You are viewing a plain text version of this content. The canonical link for it is here.
Posted to users@directory.apache.org by Ernst Bech <Er...@caseris.de> on 2014/03/21 17:18:44 UTC
[ApacheDS] Slow search for a string starting with "*"
I'm using ApacheDS 2.0.0-M16.
I made "cn" an index, imported my own schema and then imported a bunch of
data (4000 entries) based partially on the own schema.
After importing was finished I did a number of searches. The searches for
"(cn=foo)" and "(cn=foo*)" were very fast (msecs) as expected but the
search for "(cn=*foo)" was very slow (seconds).
Is this a known issue or can it be improved?

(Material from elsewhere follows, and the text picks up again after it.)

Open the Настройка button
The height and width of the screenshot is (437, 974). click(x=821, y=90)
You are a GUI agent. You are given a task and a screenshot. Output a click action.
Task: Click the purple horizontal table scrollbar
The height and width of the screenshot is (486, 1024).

Re: Re: Antwort: Re: [ApacheDS] Slow search for a string starting
with "*"
Posted by Kiran Ayyagari <ka...@apache.org>.
I have practically just ran into this issue and found that the
DefaultOptimizer is
returning Long.MAX_VALUE for substring searches starting with "*"
Ideally when the given attribute has a index then we should just consider
the size/count
of the index, this results in better performance gain than when the
Long.MAX_VALUE
is used.
I will commit this fix.
otoh, I was able to gain 10x speed by configuring the
ads-partitioncachesize property to
a sufficiently high value w.r.t the total size of the partition
(effectively keeping many entries
in memory to avoid deserialization)
On Mon, Mar 24, 2014 at 11:14 PM, Ernst Bech <Er...@caseris.de> wrote:
> Ok I just did :)
>
> DIRSERVER 1965
>
> I hope I didn't mess up too bad ;)
>
> With regards
>
> Ernst Bech
>
>
>
> Von: Emmanuel Lécharny <el...@gmail.com>
> An: users@directory.apache.org,
> Datum: 24.03.2014 17:45
> Betreff: Re: Antwort: Re: [ApacheDS] Slow search for a string
> starting with "*"
>
>
>
> Le 3/24/14 4:26 PM, Ernst Bech a écrit :
> > I have done a search for an unindexed attribut, another search for an
> > unindexed attribute starting with a "*" and a search for an indexed
> > attribute starting with a "*".
> > All three took abount 5 secs on my hardware.
> >
> > So these test results seem to prove that the index is not used at all as
>
> > you pointed out. Will this have a chance to be improved later?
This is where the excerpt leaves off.